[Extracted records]
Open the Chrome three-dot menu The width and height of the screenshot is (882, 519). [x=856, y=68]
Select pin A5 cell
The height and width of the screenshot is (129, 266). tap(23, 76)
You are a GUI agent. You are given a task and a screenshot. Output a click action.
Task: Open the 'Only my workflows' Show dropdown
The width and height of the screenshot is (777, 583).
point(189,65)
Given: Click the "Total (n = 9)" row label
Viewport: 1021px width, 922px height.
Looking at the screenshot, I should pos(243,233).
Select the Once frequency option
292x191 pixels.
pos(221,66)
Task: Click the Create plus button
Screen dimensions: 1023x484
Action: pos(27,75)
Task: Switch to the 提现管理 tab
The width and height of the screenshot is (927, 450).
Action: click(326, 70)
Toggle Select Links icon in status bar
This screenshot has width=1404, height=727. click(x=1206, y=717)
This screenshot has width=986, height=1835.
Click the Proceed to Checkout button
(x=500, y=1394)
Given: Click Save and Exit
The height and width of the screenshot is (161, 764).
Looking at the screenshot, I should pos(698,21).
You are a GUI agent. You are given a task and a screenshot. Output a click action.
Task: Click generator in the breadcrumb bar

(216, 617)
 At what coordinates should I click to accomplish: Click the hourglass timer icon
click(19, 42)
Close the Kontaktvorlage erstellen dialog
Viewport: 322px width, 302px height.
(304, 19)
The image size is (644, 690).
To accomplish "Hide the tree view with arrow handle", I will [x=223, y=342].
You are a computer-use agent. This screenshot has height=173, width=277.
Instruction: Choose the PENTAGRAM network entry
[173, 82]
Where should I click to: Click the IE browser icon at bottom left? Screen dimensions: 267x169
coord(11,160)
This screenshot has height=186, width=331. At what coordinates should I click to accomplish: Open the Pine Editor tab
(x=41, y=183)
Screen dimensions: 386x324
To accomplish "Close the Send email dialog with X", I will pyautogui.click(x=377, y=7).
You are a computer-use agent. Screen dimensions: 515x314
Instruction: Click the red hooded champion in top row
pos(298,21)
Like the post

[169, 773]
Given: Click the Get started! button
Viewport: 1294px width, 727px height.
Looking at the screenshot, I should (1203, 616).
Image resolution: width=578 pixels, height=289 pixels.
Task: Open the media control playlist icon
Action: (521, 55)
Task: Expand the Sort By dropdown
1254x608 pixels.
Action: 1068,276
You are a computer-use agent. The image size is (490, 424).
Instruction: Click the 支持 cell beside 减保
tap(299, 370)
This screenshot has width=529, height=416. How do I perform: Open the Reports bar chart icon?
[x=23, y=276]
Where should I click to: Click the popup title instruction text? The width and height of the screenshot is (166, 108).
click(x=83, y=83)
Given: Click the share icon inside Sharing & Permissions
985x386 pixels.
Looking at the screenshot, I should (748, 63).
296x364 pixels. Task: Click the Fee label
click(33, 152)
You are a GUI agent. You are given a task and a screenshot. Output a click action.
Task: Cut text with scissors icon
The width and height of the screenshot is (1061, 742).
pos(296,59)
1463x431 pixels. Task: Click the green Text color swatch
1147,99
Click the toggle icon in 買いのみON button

* _Your objective_
Start at the line with "Instruction: Click the 支持 cell beside 减保" and stop at the end of the records. Write those lines out exactly and add nothing.

* _Result of the task_
Instruction: Click the 支持 cell beside 减保
tap(299, 370)
This screenshot has width=529, height=416. How do I perform: Open the Reports bar chart icon?
[x=23, y=276]
Where should I click to: Click the popup title instruction text? The width and height of the screenshot is (166, 108).
click(x=83, y=83)
Given: Click the share icon inside Sharing & Permissions
985x386 pixels.
Looking at the screenshot, I should (748, 63).
296x364 pixels. Task: Click the Fee label
click(33, 152)
You are a GUI agent. You are given a task and a screenshot. Output a click action.
Task: Cut text with scissors icon
The width and height of the screenshot is (1061, 742).
pos(296,59)
1463x431 pixels. Task: Click the green Text color swatch
1147,99
Click the toggle icon in 買いのみON button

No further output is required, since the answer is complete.